No início até 1973, com o “milagre econômico”, o crescimento estrutural provocado por uma política de substituição de importações com endividamento externo em proporções astronômicas, o legado do regime militar (da ruptura democrática) foi de maiores níveis de desigualdade de renda e social, dívida externa estratosférica, inflação de mais de 200% ao ano e um desgaste político e social nunca antes visto na história do país. A Ditadura Militar, ou Regime Autoritário, sem entrar em peculiaridades conceituais, deixou uma dívida social e econômica muito grande para a democracia em seu ressurgimento a partir de 1984 com os movimentos sociais das Diretas!



O processo de descompressão tinha começado dez anos antes, em 1974, no governo do General Ernesto Geisel. Descompressão esta em meio a uma disputa intestinal entre os chamados “linha dura” com os moderados de dentro do regime. Dos dois lados tinham civis e militares. A morte do jornalista Wladimir Herzog dentro dos porões do DOI-CODI de São Paulo aterrorizou até o mais insensível analista do período. A imagem do Herzog pendurado por uma corda a uma altura de um metro e meio, com as pernas curvas, chocou a opinião pública nacional e, sobretudo, internacional.
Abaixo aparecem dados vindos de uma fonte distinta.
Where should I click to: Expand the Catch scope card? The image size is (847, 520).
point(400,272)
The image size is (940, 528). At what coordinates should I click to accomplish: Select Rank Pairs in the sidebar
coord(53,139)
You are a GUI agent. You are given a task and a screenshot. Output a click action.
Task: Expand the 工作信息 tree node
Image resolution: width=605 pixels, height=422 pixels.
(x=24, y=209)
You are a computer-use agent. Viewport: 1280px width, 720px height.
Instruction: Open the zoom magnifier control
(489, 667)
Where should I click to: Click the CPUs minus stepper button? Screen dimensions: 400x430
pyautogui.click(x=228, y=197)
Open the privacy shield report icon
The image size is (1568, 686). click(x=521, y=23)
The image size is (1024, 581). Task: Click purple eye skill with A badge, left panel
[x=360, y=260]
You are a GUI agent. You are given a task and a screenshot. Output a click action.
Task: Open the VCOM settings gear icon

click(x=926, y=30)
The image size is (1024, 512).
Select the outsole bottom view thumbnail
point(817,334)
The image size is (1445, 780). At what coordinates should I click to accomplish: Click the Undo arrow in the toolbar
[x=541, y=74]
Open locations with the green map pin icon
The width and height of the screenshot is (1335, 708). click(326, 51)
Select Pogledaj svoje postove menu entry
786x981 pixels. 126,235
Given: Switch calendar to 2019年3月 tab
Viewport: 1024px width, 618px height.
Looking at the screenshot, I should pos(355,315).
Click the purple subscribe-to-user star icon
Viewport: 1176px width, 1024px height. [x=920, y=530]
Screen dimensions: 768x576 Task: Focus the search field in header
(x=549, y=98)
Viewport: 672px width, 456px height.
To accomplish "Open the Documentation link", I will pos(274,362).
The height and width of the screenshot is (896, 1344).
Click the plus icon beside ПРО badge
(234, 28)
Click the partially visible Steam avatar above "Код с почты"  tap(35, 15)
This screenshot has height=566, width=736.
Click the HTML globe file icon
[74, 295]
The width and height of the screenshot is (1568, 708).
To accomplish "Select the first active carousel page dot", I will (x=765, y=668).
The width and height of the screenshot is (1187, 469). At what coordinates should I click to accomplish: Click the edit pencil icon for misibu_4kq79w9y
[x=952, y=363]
O próprio presidente pressionou para saber o que tinha realmente ocorrido, e a ala conservadora vinha mostrando desequilíbrio o que fortaleceu os movimentos em prol do retorno da normalidade democrática. A Lei de Anistia foi a resposta do governo seguinte, do General Figueiredo. Anistiando todos aqueles que pegaram em armas contra o regime e, por sua vez, “perdoando” os excessos dos agentes do estado que praticaram torturas das mais desumanas.



Período violento, o regime militar foi mais violento que a nossa atual semidemocracia? A resposta é, infelizmente, não. Do ponto de vista da violência política, sim, o regime foi o mais violento, até por que não se tem conhecimento, desde 1985, de prisões por divergências políticas em nosso país. Contudo, do ponto de vista da violência urbana e rural, o Brasil se tornou bem mais violento. Os crimes de tortura e assassinatos de ontem são ofuscados pela criminalidade violenta que grassa as principais cidades do país em um movimento de ascendente que coloca em xeque a própria democracia. Até que ponto uma democracia suporta índices de homicídios tão elevados como os encontrado em suas regiões, estados e municípios? Nós não temos zonas marrons, a grande parte das cidades mais importantes, mais populosas, com os maiores colégios eleitorais, com o maior dinamismo econômico, são também os locais mais violentos, o que fragiliza o estado de direito na Nova República. Uma democracia não se sustenta com violações constantes dos direitos civis.



Superamos o regime militar de vez? Acredito que sim. Dificilmente teremos um regime político com aquele formato. As Forças Armadas saíram de vez do quadro político brasileiro? Não. As FFAA continuam a demandar poder. Dentro do Ministério da Defesa, na Agência Brasileira de Inteligência, no modelo de segurança pública (militarizado) e até como garantes da lei e da ordem democráticas (artigo 142 da Constituição de 1988). As FFAA saíram do governo, mas mantém poder e estão de vigília em relação à manutenção da lei e da ordem. É só ver quem está no comando da ocupação da Favela da Maré no Rio de Janeiro. Num momento de grandes manifestações cobrando do governo por políticas públicas de qualidade, é importante o governo de plantão ter as Forças Armadas ao seu lado.